Le Directeur général de la Société d’agriculture et d’élevage du Gabon (SAEG), Aubert-Aimé Ndjila et les membres du conseils d’administration de cette entreprise étatique, ont, visité le 17 janvier la ferme BTF Farming, située à Malibé 2, dans le nord de Libreville. Cette immersion a confronté les discours aux réalités du terrain et mis en lumière les fragilités persistantes de la filière avicole gabonaise, alors que le pays ambitionne de mettre fin aux importations de poulet de chair dès janvier 2027.
Avec une capacité globale de 9 000 poulets, dont 6 000 poules pondeuses actuellement en exploitation, la ferme BTF Farming témoigne des efforts consentis par les acteurs privés pour soutenir la production locale.
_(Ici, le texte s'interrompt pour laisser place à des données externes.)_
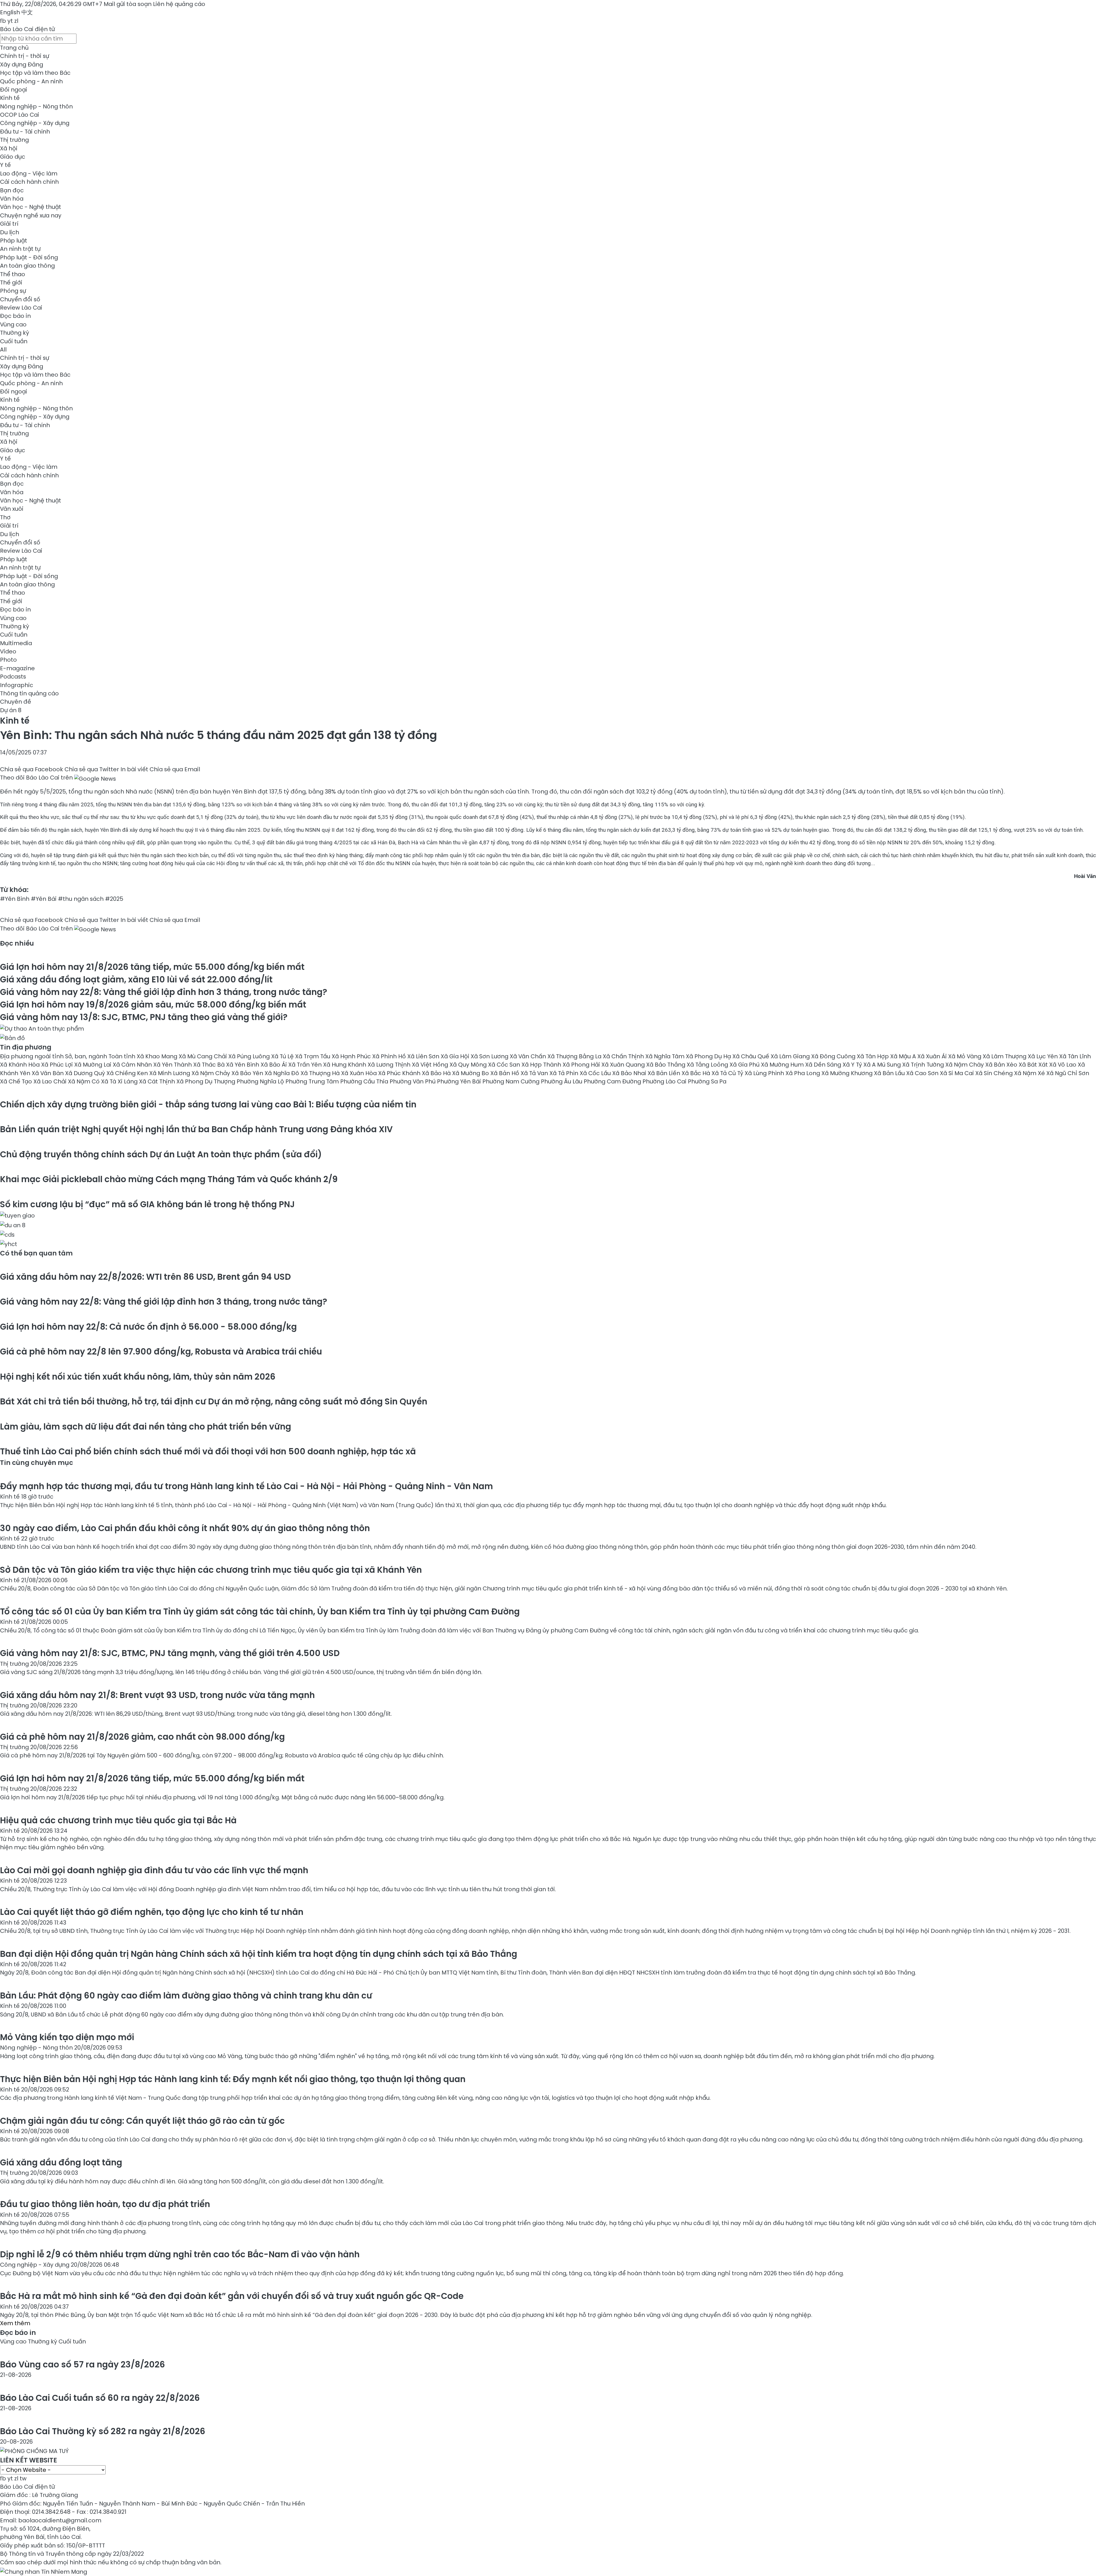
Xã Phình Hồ (389, 1056)
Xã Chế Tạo (16, 1081)
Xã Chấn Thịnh (624, 1056)
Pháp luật (13, 241)
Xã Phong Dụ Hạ (709, 1056)
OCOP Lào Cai (19, 115)
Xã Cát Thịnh (157, 1081)
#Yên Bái (44, 899)
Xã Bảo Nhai (630, 1073)
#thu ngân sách (81, 899)
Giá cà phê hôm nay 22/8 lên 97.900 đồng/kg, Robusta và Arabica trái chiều (161, 1351)
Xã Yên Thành (173, 1065)
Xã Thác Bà (209, 1065)
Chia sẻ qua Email (175, 769)
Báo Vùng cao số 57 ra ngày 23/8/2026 (82, 2364)
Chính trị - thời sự (24, 56)
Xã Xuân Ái (932, 1056)
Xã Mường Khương (847, 1073)
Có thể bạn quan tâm (36, 1253)
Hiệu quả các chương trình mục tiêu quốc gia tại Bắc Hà (118, 1820)
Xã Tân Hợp (873, 1056)
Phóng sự (13, 291)
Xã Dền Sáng (824, 1065)
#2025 (114, 899)
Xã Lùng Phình (765, 1073)
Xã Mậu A (903, 1056)
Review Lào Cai (21, 308)
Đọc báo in (15, 316)
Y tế (5, 165)
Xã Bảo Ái (274, 1065)
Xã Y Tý (853, 1065)
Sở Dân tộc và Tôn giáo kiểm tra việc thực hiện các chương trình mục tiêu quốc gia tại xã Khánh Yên (211, 1570)
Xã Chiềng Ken (127, 1073)
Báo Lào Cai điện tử (27, 29)
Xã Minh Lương (170, 1073)
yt (10, 21)
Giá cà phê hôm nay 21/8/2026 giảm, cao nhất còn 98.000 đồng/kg (142, 1737)
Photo (8, 660)
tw (23, 2478)
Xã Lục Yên (1043, 1056)
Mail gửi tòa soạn (128, 4)
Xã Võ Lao (1063, 1065)
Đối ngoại (13, 90)
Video (8, 651)
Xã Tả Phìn (564, 1073)
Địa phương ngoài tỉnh (32, 1056)
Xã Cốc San (504, 1065)
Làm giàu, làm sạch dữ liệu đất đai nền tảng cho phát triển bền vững (145, 1426)
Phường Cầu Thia (365, 1081)
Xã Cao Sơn (923, 1073)
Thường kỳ (14, 333)
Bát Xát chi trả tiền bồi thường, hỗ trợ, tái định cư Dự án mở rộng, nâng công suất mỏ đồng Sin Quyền (213, 1401)
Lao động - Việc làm (28, 173)
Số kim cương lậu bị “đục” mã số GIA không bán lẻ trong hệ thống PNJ (147, 1204)
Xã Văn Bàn (48, 1073)
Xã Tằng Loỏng (708, 1065)
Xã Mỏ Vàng (965, 1056)
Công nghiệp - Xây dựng (34, 123)
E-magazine (17, 668)
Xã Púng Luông (249, 1056)
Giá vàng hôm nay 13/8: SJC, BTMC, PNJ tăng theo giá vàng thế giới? (143, 1017)
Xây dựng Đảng (21, 64)
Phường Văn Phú (413, 1081)
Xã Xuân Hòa (359, 1073)
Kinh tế (10, 98)
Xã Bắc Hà (697, 1073)
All (3, 350)
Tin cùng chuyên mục (36, 1462)
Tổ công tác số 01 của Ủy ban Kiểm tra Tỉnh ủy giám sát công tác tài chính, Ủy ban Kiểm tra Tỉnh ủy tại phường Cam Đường (260, 1611)
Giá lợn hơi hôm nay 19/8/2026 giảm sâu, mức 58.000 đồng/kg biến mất (153, 1004)
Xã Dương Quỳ (85, 1073)
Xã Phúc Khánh (400, 1073)
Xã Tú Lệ (283, 1056)
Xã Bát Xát (1034, 1065)
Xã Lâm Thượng (1005, 1056)
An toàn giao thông (27, 266)
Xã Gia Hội (456, 1056)
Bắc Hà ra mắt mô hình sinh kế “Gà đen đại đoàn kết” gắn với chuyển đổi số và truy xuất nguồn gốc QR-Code (232, 2296)
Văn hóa (11, 199)
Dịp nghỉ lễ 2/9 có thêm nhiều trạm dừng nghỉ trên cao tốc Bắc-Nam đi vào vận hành (180, 2254)
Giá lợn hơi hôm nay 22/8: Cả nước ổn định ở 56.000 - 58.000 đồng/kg (148, 1327)
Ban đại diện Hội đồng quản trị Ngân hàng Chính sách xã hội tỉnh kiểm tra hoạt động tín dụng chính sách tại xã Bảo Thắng (258, 1954)
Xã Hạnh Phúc (352, 1056)
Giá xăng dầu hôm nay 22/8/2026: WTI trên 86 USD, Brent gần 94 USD (145, 1277)
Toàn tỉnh (122, 1056)
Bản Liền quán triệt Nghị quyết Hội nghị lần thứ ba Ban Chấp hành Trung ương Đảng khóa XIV (196, 1129)
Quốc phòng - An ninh (31, 81)
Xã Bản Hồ (505, 1073)
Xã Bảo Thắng (666, 1065)
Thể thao (12, 274)
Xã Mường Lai (93, 1065)
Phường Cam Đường (613, 1081)
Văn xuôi (11, 509)
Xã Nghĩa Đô (283, 1073)
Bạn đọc (12, 190)
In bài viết (134, 769)
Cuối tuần (13, 341)
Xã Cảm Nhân (133, 1065)
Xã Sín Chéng (994, 1073)
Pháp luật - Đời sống (29, 257)
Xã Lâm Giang (791, 1056)
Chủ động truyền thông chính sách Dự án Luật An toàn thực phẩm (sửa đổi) (161, 1154)
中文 (27, 12)
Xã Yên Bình (243, 1065)
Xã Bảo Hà (437, 1073)
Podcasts (13, 677)
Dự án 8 (10, 710)
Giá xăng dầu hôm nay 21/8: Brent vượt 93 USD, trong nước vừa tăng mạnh (157, 1695)
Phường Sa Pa (707, 1081)
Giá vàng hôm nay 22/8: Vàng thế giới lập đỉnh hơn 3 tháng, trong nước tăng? (163, 992)
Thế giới (11, 282)
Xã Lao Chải (50, 1081)
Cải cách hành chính (29, 182)
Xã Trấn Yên (305, 1065)
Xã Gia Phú (745, 1065)
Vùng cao (13, 324)
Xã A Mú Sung (882, 1065)
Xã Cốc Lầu (596, 1073)
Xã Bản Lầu (890, 1073)
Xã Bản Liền (665, 1073)
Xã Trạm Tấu (313, 1056)
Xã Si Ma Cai (957, 1073)
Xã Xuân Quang (623, 1065)
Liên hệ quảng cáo (179, 4)
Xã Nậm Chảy (211, 1073)
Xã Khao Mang (158, 1056)
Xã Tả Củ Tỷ (728, 1073)
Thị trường (14, 140)
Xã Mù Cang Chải (203, 1056)
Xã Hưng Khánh (345, 1065)
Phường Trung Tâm (312, 1081)
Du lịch (9, 232)
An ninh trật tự (20, 249)
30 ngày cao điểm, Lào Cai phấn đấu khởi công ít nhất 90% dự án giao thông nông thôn (185, 1528)
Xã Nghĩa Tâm (665, 1056)
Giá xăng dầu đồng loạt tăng (61, 2162)
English (10, 12)
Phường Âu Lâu (562, 1081)
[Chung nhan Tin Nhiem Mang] (43, 2571)
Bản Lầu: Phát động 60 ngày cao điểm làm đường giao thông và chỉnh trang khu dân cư (186, 1995)
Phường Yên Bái (459, 1081)
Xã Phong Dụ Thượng (206, 1081)
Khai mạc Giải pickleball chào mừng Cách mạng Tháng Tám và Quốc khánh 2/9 (169, 1179)
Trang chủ (14, 48)
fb (3, 21)
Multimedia (16, 643)
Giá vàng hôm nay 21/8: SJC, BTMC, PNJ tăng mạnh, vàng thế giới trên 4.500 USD (170, 1653)
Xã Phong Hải (582, 1065)
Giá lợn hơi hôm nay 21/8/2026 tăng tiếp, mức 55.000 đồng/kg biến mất (152, 967)
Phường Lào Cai (665, 1081)
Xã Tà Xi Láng (120, 1081)
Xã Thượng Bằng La (575, 1056)
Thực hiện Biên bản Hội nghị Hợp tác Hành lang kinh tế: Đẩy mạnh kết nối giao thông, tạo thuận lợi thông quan (233, 2079)
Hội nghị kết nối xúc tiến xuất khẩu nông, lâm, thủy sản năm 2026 (137, 1376)
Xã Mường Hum (783, 1065)
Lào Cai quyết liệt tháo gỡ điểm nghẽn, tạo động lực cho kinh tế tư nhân (151, 1912)
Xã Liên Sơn (424, 1056)
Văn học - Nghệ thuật (30, 207)
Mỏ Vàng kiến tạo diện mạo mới (67, 2037)
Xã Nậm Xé (1030, 1073)
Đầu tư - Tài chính (25, 132)
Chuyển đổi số (20, 299)
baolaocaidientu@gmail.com (59, 2520)
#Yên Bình (14, 899)
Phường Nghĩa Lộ (261, 1081)
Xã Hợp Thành (542, 1065)
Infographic (16, 685)
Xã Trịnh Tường (923, 1065)
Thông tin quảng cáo (29, 693)
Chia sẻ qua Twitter (92, 769)
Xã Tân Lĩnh (1075, 1056)
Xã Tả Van (535, 1073)
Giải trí (9, 224)
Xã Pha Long (803, 1073)
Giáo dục (12, 157)
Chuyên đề (15, 702)
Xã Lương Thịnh (390, 1065)
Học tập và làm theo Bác (35, 73)
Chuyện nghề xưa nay (30, 215)
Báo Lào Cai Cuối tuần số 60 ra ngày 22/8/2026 (100, 2398)
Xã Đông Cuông (834, 1056)
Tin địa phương (25, 1047)
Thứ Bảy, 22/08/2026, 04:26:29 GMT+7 (51, 4)
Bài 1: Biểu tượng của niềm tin (208, 1104)
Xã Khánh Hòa (20, 1065)
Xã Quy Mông (469, 1065)
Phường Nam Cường (511, 1081)
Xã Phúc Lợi (57, 1065)
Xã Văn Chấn (528, 1056)
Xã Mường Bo (471, 1073)
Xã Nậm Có (84, 1081)
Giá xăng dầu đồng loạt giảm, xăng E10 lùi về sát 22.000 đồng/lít (136, 979)
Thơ (5, 517)
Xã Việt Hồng (431, 1065)
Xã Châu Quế (751, 1056)
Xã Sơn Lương (490, 1056)
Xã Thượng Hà (321, 1073)
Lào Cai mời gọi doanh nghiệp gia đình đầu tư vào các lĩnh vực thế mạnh (154, 1870)
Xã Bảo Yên (248, 1073)
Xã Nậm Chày (965, 1065)
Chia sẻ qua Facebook (31, 769)
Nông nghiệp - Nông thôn (36, 106)
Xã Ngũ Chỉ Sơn (1067, 1073)
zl (16, 21)
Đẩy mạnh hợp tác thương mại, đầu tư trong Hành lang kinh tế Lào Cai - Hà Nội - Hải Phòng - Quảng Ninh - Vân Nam (246, 1486)
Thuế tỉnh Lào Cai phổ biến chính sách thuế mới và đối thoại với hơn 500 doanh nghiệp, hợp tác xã (208, 1451)
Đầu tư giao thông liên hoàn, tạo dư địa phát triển (105, 2204)
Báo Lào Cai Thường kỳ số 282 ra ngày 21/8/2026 (102, 2431)
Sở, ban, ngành (86, 1056)
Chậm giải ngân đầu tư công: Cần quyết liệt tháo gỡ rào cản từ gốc (142, 2121)
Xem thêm (15, 2323)
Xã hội (8, 148)
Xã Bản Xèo (1002, 1065)
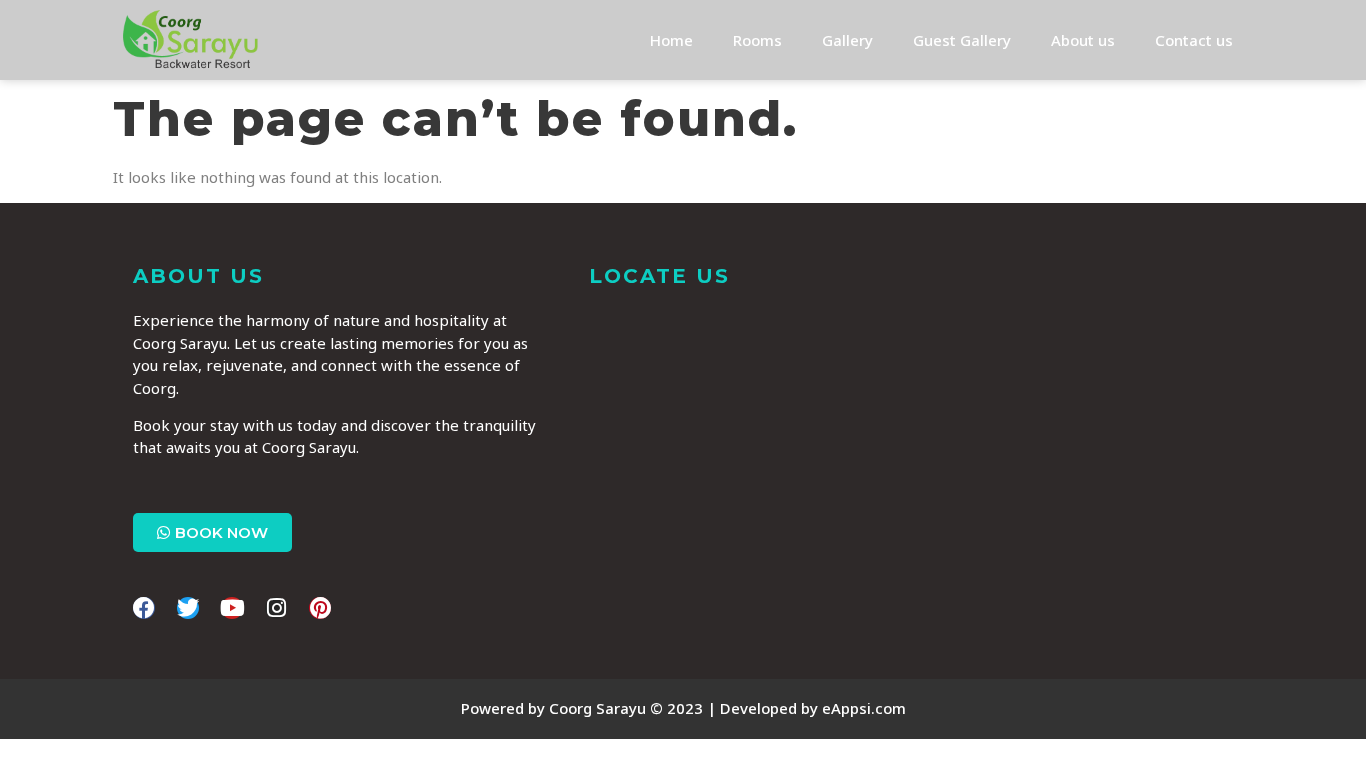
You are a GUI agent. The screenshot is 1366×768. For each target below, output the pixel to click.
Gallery (847, 40)
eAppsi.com (864, 708)
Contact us (1194, 40)
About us (1083, 40)
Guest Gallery (962, 40)
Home (671, 40)
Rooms (757, 40)
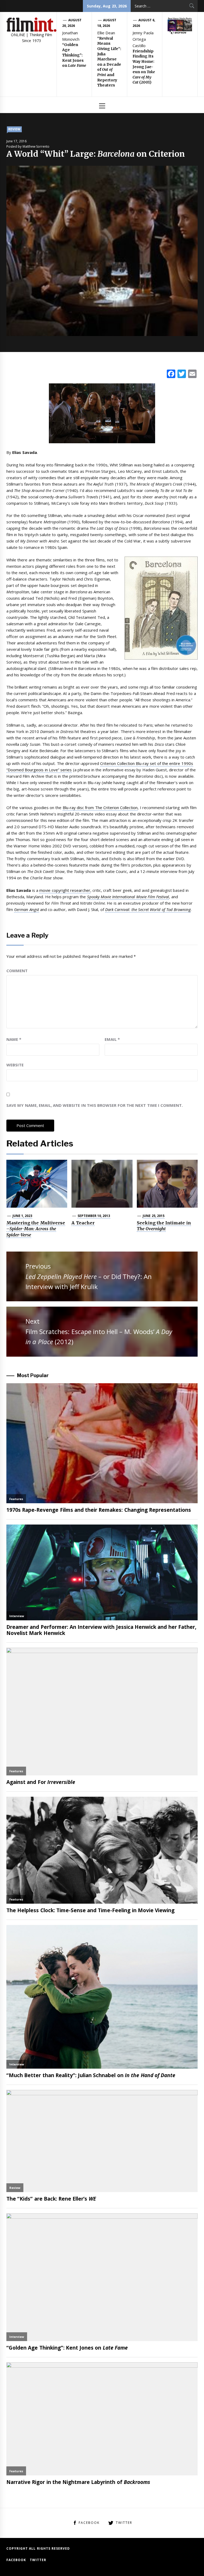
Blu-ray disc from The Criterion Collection (100, 807)
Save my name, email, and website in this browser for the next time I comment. (94, 1105)
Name (13, 1039)
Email (112, 1039)
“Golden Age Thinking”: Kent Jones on (74, 55)
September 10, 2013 (94, 1216)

Mais derrière ces chiffres, les contraintes structurelles freinent encore le plein essor de l’activité. La sécurisation du foncier agricole demeure la première difficulté.

Le DG de la SAEG, Aubert-Aimé Ndjila, après la visite de BTF Farming dans le nord de Libreville © D.R
Sans terres adaptées et durablement attribuées, les investissements restent précaires et limitent toute projection à long terme. Une réalité largement partagée par les éleveurs, qui peinent à stabiliser et étendre leurs exploitations.
« Tant que le foncier, l’aliment et le médicament resteront instables, on ne peut pas parler d’un élevage structuré et durable au Gabon », a fait comprendre aux autorités, Karine Agnassa epse Bangoye Titsé propriétaire de la ferme .
Autre point névralgique : l’alimentation animale, souvent marquée par des ruptures de stock. Cette instabilité impacte directement la productivité et renchérit les coûts de production. À cela s’ajoute la question de la prophylaxie, avec une disponibilité irrégulière des médicaments vétérinaires, pourtant essentiels à la santé et au bien-être des animaux. Face à ce constat, la SAEG entend jouer un rôle de facilitateur.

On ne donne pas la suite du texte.